(WORK ORDER)
The output must reproduce each line of the data word for word.

(EXCERPTED DATA)
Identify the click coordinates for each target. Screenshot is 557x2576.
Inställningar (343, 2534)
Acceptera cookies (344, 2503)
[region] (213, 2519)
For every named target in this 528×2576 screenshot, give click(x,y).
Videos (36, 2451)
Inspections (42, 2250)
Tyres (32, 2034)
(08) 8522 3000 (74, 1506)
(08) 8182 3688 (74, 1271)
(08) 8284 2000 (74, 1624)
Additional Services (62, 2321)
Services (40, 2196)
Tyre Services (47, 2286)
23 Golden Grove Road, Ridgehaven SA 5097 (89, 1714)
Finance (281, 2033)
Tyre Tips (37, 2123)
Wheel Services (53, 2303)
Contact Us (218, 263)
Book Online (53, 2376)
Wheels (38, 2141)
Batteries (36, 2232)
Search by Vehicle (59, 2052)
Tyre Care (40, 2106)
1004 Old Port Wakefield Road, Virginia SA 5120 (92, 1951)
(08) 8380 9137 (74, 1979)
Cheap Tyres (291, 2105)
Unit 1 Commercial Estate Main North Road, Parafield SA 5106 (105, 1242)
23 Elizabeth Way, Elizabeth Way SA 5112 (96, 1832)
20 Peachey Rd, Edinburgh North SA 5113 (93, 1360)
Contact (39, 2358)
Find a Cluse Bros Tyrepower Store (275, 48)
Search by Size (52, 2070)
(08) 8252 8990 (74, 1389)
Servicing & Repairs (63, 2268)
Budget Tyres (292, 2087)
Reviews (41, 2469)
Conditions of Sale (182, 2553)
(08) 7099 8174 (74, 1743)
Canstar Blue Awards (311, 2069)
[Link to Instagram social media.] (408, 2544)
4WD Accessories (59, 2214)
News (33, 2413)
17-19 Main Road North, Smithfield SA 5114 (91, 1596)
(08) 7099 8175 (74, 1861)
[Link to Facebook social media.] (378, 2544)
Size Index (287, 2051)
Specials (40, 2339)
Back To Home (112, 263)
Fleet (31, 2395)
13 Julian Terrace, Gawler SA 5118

(RESULT OF THE TASK)
Identify the click coordinates for each target. Screenshot is 557x2576.
Inställningar (343, 2534)
Acceptera cookies (344, 2503)
[region] (213, 2519)
For every named target in this 528×2576 screenshot, give click(x,y).
Videos (36, 2451)
Inspections (42, 2250)
Tyres (32, 2034)
(08) 8522 3000 (74, 1506)
(08) 8182 3688 (74, 1271)
(08) 8284 2000 (74, 1624)
Additional Services (62, 2321)
Services (40, 2196)
Tyre Services (47, 2286)
23 Golden Grove Road, Ridgehaven SA 5097 (89, 1714)
Finance (281, 2033)
Tyre Tips (37, 2123)
Wheel Services (53, 2303)
Contact Us (218, 263)
Book Online (53, 2376)
Wheels (38, 2141)
Batteries (36, 2232)
Search by Vehicle (59, 2052)
Tyre Care (40, 2106)
1004 Old Port Wakefield Road, Virginia SA 5120 (92, 1951)
(08) 8380 9137 (74, 1979)
Cheap Tyres (291, 2105)
Unit 1 Commercial Estate Main North Road, Parafield SA 5106 (105, 1242)
23 Elizabeth Way, Elizabeth Way SA 5112 (96, 1832)
20 Peachey Rd, Edinburgh North SA 5113 (93, 1360)
Contact (39, 2358)
Find a Cluse Bros Tyrepower Store (275, 48)
Search by Size (52, 2070)
(08) 8252 8990 (74, 1389)
Servicing & Repairs (63, 2268)
Budget Tyres (292, 2087)
Reviews (41, 2469)
Conditions of Sale (182, 2553)
(08) 7099 8174 (74, 1743)
Canstar Blue Awards (311, 2069)
[Link to Instagram social media.] (408, 2544)
4WD Accessories (59, 2214)
News (33, 2413)
17-19 Main Road North, Smithfield SA 5114 (91, 1596)
(08) 7099 8175 (74, 1861)
[Link to Facebook social media.] (378, 2544)
Size Index (287, 2051)
Specials (40, 2339)
Back To Home (112, 263)
Fleet (31, 2395)
13 Julian Terrace, Gawler SA 5118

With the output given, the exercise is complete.